[Start of Material to process]

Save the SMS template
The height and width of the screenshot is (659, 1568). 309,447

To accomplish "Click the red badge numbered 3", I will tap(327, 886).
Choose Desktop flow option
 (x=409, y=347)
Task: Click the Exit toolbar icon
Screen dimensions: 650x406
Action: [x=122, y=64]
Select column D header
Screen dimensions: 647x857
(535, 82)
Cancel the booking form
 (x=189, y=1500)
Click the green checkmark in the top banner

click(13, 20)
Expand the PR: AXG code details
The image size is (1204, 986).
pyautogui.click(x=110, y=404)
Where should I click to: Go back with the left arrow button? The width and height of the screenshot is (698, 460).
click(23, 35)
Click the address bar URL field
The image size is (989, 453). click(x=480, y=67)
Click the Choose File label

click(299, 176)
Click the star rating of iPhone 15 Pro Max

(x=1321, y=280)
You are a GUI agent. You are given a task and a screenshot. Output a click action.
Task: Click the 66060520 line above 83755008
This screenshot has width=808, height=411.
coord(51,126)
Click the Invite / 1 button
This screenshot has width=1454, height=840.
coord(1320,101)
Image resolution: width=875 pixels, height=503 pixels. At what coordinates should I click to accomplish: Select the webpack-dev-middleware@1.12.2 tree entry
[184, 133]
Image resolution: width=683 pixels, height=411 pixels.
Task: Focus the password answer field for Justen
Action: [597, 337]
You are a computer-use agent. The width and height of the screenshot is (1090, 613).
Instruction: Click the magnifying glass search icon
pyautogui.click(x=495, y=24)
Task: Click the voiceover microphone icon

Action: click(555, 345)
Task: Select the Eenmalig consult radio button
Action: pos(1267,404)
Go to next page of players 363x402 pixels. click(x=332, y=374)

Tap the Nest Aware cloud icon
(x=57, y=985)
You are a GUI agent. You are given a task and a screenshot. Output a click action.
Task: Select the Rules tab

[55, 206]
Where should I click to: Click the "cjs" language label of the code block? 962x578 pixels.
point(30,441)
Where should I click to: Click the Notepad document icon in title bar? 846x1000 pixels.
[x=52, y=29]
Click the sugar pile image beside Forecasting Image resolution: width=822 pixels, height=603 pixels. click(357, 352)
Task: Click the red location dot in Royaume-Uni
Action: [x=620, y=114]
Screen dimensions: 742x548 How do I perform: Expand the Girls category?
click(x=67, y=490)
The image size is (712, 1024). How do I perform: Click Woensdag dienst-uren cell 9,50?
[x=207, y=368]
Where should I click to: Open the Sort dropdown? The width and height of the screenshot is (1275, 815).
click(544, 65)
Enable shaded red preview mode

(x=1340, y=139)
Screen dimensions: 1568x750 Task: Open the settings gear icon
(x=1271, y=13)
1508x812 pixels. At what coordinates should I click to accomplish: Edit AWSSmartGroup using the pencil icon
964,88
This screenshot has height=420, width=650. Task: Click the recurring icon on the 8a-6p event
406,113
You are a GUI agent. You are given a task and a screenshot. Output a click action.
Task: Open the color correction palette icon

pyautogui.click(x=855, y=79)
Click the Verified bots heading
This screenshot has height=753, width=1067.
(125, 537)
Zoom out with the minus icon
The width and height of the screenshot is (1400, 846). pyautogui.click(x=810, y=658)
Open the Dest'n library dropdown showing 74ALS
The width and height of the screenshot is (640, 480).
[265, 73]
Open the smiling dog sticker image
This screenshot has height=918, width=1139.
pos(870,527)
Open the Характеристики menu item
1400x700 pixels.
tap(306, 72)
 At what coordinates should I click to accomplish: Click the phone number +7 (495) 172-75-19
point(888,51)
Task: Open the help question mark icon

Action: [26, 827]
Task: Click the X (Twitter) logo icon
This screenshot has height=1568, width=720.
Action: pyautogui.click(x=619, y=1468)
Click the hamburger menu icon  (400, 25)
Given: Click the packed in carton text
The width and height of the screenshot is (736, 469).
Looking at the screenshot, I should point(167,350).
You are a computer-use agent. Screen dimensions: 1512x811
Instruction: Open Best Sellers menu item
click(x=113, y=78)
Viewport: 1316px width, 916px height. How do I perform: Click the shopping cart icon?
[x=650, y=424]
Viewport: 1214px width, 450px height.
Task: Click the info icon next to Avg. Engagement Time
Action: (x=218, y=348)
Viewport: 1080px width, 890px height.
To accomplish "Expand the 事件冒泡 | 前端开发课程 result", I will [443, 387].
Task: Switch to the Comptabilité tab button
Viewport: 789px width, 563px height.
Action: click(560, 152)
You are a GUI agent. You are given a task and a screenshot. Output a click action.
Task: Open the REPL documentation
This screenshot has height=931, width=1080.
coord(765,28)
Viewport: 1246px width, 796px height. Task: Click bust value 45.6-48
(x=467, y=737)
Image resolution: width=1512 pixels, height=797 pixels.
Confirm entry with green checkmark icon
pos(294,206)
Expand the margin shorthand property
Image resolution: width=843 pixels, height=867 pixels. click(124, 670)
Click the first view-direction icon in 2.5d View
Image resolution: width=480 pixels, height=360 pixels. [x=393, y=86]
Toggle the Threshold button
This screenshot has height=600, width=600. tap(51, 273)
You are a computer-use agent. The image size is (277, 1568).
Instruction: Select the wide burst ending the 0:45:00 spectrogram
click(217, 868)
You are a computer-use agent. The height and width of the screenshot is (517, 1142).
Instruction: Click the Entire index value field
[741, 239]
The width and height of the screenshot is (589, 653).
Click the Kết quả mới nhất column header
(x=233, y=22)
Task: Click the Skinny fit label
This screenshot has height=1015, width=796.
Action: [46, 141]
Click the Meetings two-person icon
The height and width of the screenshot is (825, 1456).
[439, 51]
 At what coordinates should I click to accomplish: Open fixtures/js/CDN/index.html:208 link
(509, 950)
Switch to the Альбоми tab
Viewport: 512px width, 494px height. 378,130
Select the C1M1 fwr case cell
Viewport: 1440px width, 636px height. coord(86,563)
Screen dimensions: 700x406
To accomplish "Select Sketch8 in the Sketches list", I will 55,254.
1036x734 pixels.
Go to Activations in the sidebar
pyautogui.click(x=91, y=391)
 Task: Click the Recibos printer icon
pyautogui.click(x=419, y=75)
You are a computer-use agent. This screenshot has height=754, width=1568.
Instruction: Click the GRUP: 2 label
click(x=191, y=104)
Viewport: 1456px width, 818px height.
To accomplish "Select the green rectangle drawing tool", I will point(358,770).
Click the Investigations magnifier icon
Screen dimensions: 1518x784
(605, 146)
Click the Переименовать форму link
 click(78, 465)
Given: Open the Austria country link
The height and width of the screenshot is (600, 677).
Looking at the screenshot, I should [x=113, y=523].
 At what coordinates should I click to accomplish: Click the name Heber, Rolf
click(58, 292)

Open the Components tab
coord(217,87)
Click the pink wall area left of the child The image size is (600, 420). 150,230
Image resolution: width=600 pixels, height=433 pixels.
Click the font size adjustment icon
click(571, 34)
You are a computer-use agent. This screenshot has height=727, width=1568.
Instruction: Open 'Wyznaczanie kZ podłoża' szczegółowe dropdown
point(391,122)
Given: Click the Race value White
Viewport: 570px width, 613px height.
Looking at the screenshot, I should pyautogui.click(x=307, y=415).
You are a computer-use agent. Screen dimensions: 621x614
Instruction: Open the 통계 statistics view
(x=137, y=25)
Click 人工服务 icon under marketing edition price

[End of Material to process]

## Work required
Revise the rows above by putting "Command" in place of every "Instruction", leaving everything else unchanged.

## Solution to this problem
Save the SMS template
The height and width of the screenshot is (659, 1568). 309,447

To accomplish "Click the red badge numbered 3", I will tap(327, 886).
Choose Desktop flow option
 (x=409, y=347)
Task: Click the Exit toolbar icon
Screen dimensions: 650x406
Action: [x=122, y=64]
Select column D header
Screen dimensions: 647x857
(535, 82)
Cancel the booking form
 (x=189, y=1500)
Click the green checkmark in the top banner

click(13, 20)
Expand the PR: AXG code details
The image size is (1204, 986).
pyautogui.click(x=110, y=404)
Where should I click to: Go back with the left arrow button? The width and height of the screenshot is (698, 460).
click(23, 35)
Click the address bar URL field
The image size is (989, 453). click(x=480, y=67)
Click the Choose File label

click(299, 176)
Click the star rating of iPhone 15 Pro Max

(x=1321, y=280)
You are a GUI agent. You are given a task and a screenshot. Output a click action.
Task: Click the 66060520 line above 83755008
This screenshot has width=808, height=411.
coord(51,126)
Click the Invite / 1 button
This screenshot has width=1454, height=840.
coord(1320,101)
Image resolution: width=875 pixels, height=503 pixels. At what coordinates should I click to accomplish: Select the webpack-dev-middleware@1.12.2 tree entry
[184, 133]
Image resolution: width=683 pixels, height=411 pixels.
Task: Focus the password answer field for Justen
Action: [597, 337]
You are a computer-use agent. The width and height of the screenshot is (1090, 613).
Command: Click the magnifying glass search icon
pyautogui.click(x=495, y=24)
Task: Click the voiceover microphone icon

Action: click(555, 345)
Task: Select the Eenmalig consult radio button
Action: pos(1267,404)
Go to next page of players 363x402 pixels. click(x=332, y=374)

Tap the Nest Aware cloud icon
(x=57, y=985)
You are a GUI agent. You are given a task and a screenshot. Output a click action.
Task: Select the Rules tab

[55, 206]
Where should I click to: Click the "cjs" language label of the code block? 962x578 pixels.
point(30,441)
Where should I click to: Click the Notepad document icon in title bar? 846x1000 pixels.
[x=52, y=29]
Click the sugar pile image beside Forecasting Image resolution: width=822 pixels, height=603 pixels. click(357, 352)
Task: Click the red location dot in Royaume-Uni
Action: [x=620, y=114]
Screen dimensions: 742x548 How do I perform: Expand the Girls category?
click(x=67, y=490)
The image size is (712, 1024). How do I perform: Click Woensdag dienst-uren cell 9,50?
[x=207, y=368]
Where should I click to: Open the Sort dropdown? The width and height of the screenshot is (1275, 815).
click(544, 65)
Enable shaded red preview mode

(x=1340, y=139)
Screen dimensions: 1568x750 Task: Open the settings gear icon
(x=1271, y=13)
1508x812 pixels. At what coordinates should I click to accomplish: Edit AWSSmartGroup using the pencil icon
964,88
This screenshot has height=420, width=650. Task: Click the recurring icon on the 8a-6p event
406,113
You are a GUI agent. You are given a task and a screenshot. Output a click action.
Task: Open the color correction palette icon

pyautogui.click(x=855, y=79)
Click the Verified bots heading
This screenshot has height=753, width=1067.
(125, 537)
Zoom out with the minus icon
The width and height of the screenshot is (1400, 846). pyautogui.click(x=810, y=658)
Open the Dest'n library dropdown showing 74ALS
The width and height of the screenshot is (640, 480).
[265, 73]
Open the smiling dog sticker image
This screenshot has height=918, width=1139.
pos(870,527)
Open the Характеристики menu item
1400x700 pixels.
tap(306, 72)
 At what coordinates should I click to accomplish: Click the phone number +7 (495) 172-75-19
point(888,51)
Task: Open the help question mark icon

Action: [26, 827]
Task: Click the X (Twitter) logo icon
This screenshot has height=1568, width=720.
Action: pyautogui.click(x=619, y=1468)
Click the hamburger menu icon  (400, 25)
Given: Click the packed in carton text
The width and height of the screenshot is (736, 469).
Looking at the screenshot, I should point(167,350).
You are a computer-use agent. Screen dimensions: 1512x811
Command: Open Best Sellers menu item
click(x=113, y=78)
Viewport: 1316px width, 916px height. How do I perform: Click the shopping cart icon?
[x=650, y=424]
Viewport: 1214px width, 450px height.
Task: Click the info icon next to Avg. Engagement Time
Action: (x=218, y=348)
Viewport: 1080px width, 890px height.
To accomplish "Expand the 事件冒泡 | 前端开发课程 result", I will [443, 387].
Task: Switch to the Comptabilité tab button
Viewport: 789px width, 563px height.
Action: click(560, 152)
You are a GUI agent. You are given a task and a screenshot. Output a click action.
Task: Open the REPL documentation
This screenshot has height=931, width=1080.
coord(765,28)
Viewport: 1246px width, 796px height. Task: Click bust value 45.6-48
(x=467, y=737)
Image resolution: width=1512 pixels, height=797 pixels.
Confirm entry with green checkmark icon
pos(294,206)
Expand the margin shorthand property
Image resolution: width=843 pixels, height=867 pixels. click(124, 670)
Click the first view-direction icon in 2.5d View
Image resolution: width=480 pixels, height=360 pixels. [x=393, y=86]
Toggle the Threshold button
This screenshot has height=600, width=600. tap(51, 273)
You are a computer-use agent. The image size is (277, 1568).
Command: Select the wide burst ending the 0:45:00 spectrogram
click(217, 868)
You are a computer-use agent. The height and width of the screenshot is (517, 1142).
Command: Click the Entire index value field
[741, 239]
The width and height of the screenshot is (589, 653).
Click the Kết quả mới nhất column header
(x=233, y=22)
Task: Click the Skinny fit label
This screenshot has height=1015, width=796.
Action: [46, 141]
Click the Meetings two-person icon
The height and width of the screenshot is (825, 1456).
[439, 51]
 At what coordinates should I click to accomplish: Open fixtures/js/CDN/index.html:208 link
(509, 950)
Switch to the Альбоми tab
Viewport: 512px width, 494px height. 378,130
Select the C1M1 fwr case cell
Viewport: 1440px width, 636px height. coord(86,563)
Screen dimensions: 700x406
To accomplish "Select Sketch8 in the Sketches list", I will 55,254.
1036x734 pixels.
Go to Activations in the sidebar
pyautogui.click(x=91, y=391)
 Task: Click the Recibos printer icon
pyautogui.click(x=419, y=75)
You are a computer-use agent. This screenshot has height=754, width=1568.
Command: Click the GRUP: 2 label
click(x=191, y=104)
Viewport: 1456px width, 818px height.
To accomplish "Select the green rectangle drawing tool", I will point(358,770).
Click the Investigations magnifier icon
Screen dimensions: 1518x784
(605, 146)
Click the Переименовать форму link
 click(78, 465)
Given: Open the Austria country link
The height and width of the screenshot is (600, 677).
Looking at the screenshot, I should [x=113, y=523].
 At what coordinates should I click to accomplish: Click the name Heber, Rolf
click(58, 292)

Open the Components tab
coord(217,87)
Click the pink wall area left of the child The image size is (600, 420). 150,230
Image resolution: width=600 pixels, height=433 pixels.
Click the font size adjustment icon
click(571, 34)
You are a computer-use agent. This screenshot has height=727, width=1568.
Command: Open 'Wyznaczanie kZ podłoża' szczegółowe dropdown
point(391,122)
Given: Click the Race value White
Viewport: 570px width, 613px height.
Looking at the screenshot, I should pyautogui.click(x=307, y=415).
You are a computer-use agent. Screen dimensions: 621x614
Command: Open the 통계 statistics view
(x=137, y=25)
Click 人工服务 icon under marketing edition price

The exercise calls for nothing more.